Should the word "column" occur in a line of the records, copy that line.
Start of Block
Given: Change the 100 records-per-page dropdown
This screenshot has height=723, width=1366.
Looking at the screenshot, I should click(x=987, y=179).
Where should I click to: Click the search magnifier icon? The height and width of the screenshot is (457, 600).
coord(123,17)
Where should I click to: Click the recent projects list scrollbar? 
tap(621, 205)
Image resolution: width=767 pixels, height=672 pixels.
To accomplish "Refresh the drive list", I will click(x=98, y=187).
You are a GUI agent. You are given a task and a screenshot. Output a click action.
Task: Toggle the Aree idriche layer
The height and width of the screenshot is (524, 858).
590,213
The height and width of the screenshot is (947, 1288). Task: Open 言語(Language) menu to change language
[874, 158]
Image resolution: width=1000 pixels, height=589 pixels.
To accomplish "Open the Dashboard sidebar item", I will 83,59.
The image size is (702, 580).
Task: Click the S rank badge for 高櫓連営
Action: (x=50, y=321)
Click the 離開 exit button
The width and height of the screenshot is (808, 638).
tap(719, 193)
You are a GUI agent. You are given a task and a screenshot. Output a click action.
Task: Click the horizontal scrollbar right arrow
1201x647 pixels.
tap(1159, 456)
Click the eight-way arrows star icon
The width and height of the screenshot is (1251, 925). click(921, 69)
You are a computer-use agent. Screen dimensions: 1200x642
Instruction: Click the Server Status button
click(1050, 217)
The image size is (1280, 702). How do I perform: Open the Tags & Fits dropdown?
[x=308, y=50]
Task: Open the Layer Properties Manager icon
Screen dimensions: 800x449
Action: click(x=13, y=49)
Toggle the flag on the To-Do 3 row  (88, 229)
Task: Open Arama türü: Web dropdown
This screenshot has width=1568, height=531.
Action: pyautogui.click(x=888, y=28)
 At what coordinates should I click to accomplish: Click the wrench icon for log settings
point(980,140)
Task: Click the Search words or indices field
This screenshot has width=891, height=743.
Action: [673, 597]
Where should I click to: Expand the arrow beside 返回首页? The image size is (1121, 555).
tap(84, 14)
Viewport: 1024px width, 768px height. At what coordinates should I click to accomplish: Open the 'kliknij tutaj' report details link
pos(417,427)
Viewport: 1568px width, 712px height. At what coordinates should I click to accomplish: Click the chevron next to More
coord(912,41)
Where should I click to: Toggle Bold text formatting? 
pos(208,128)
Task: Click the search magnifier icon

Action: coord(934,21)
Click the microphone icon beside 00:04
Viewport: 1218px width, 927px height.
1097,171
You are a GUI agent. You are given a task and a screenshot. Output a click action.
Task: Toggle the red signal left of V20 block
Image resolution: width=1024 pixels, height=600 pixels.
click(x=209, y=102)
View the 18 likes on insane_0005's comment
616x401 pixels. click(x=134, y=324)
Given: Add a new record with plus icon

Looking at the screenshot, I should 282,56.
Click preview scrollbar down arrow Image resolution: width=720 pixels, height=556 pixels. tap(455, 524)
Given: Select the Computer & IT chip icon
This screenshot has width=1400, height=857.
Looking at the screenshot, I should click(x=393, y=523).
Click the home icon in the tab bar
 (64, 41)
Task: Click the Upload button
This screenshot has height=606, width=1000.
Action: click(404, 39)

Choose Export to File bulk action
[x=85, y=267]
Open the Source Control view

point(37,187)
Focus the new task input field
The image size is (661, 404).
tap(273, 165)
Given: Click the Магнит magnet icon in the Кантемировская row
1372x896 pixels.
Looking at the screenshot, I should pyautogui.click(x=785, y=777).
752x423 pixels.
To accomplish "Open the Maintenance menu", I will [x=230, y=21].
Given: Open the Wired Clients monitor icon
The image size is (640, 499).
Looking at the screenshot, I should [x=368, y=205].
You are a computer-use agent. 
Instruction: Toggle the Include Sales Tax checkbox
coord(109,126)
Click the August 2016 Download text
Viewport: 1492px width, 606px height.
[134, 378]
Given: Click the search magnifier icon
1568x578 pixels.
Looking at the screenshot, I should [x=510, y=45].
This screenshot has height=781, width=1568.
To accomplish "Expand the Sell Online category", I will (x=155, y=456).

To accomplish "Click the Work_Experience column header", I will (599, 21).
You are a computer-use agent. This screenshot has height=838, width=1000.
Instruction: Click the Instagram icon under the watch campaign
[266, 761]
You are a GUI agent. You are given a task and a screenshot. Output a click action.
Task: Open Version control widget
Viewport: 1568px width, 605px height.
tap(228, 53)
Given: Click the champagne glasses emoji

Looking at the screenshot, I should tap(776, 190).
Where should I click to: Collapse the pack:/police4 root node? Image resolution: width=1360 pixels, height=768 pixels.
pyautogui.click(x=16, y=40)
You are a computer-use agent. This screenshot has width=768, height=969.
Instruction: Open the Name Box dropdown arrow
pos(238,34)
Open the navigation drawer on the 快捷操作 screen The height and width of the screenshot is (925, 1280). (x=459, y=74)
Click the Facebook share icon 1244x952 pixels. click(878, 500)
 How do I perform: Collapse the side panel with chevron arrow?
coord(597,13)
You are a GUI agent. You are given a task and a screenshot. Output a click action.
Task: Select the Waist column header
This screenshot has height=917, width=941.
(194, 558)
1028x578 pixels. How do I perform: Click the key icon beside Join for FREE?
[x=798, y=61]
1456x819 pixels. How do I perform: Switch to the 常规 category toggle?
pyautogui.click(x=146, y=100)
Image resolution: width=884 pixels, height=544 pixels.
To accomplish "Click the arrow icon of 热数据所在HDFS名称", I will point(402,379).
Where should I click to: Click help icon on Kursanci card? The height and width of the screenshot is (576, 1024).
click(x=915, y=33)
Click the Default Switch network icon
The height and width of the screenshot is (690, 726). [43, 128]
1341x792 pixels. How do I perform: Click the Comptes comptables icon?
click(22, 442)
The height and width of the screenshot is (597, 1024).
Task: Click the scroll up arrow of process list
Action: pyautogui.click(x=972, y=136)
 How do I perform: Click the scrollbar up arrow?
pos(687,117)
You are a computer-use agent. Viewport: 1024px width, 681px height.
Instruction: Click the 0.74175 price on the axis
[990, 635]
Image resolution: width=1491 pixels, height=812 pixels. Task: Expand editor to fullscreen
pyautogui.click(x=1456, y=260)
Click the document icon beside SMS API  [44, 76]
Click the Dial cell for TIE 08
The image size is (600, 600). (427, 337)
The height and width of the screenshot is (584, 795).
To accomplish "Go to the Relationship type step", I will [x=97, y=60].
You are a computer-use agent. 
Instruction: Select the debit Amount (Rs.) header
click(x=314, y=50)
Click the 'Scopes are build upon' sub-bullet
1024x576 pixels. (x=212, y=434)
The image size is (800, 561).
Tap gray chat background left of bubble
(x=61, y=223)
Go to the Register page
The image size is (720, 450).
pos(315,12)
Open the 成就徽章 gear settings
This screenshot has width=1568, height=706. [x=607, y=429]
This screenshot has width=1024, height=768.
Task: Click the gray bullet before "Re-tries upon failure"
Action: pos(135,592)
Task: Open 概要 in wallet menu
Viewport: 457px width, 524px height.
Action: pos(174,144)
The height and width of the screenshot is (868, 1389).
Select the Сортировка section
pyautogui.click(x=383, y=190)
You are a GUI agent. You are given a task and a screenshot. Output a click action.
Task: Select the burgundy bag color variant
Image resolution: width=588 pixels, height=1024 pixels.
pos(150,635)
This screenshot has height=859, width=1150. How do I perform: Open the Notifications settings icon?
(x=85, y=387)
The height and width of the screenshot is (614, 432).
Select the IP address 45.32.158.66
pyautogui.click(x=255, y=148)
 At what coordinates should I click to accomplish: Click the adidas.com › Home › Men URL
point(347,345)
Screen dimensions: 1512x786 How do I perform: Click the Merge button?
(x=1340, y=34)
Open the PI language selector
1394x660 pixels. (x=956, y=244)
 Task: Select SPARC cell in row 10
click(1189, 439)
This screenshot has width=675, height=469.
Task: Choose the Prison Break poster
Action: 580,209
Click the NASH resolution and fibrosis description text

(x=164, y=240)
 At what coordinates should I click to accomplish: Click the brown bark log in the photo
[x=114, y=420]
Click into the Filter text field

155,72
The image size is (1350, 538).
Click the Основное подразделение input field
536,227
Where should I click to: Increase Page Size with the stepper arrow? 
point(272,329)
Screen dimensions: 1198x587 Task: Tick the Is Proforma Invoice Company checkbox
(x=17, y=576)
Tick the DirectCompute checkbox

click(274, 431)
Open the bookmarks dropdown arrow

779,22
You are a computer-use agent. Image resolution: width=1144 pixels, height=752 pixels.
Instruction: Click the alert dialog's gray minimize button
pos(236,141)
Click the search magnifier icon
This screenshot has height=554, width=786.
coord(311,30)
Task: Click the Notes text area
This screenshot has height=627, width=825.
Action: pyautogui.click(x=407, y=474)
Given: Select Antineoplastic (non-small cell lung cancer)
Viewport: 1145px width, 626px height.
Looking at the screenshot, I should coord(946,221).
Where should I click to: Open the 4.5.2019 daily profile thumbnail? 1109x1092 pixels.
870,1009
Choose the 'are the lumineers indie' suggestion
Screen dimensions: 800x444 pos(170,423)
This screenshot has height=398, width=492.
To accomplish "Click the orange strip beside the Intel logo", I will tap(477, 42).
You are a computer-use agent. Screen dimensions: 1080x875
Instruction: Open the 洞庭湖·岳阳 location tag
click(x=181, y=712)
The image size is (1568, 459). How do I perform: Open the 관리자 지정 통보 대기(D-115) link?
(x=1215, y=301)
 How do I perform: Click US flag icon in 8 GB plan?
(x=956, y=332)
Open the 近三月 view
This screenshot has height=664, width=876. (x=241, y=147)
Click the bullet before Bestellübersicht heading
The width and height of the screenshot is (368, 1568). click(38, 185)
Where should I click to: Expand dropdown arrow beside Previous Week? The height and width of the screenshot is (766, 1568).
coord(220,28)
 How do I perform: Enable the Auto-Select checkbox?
End of Block
**RESULT OF THIS TASK:**
To accomplish "Click the Work_Experience column header", I will (599, 21).
Task: Select the Waist column header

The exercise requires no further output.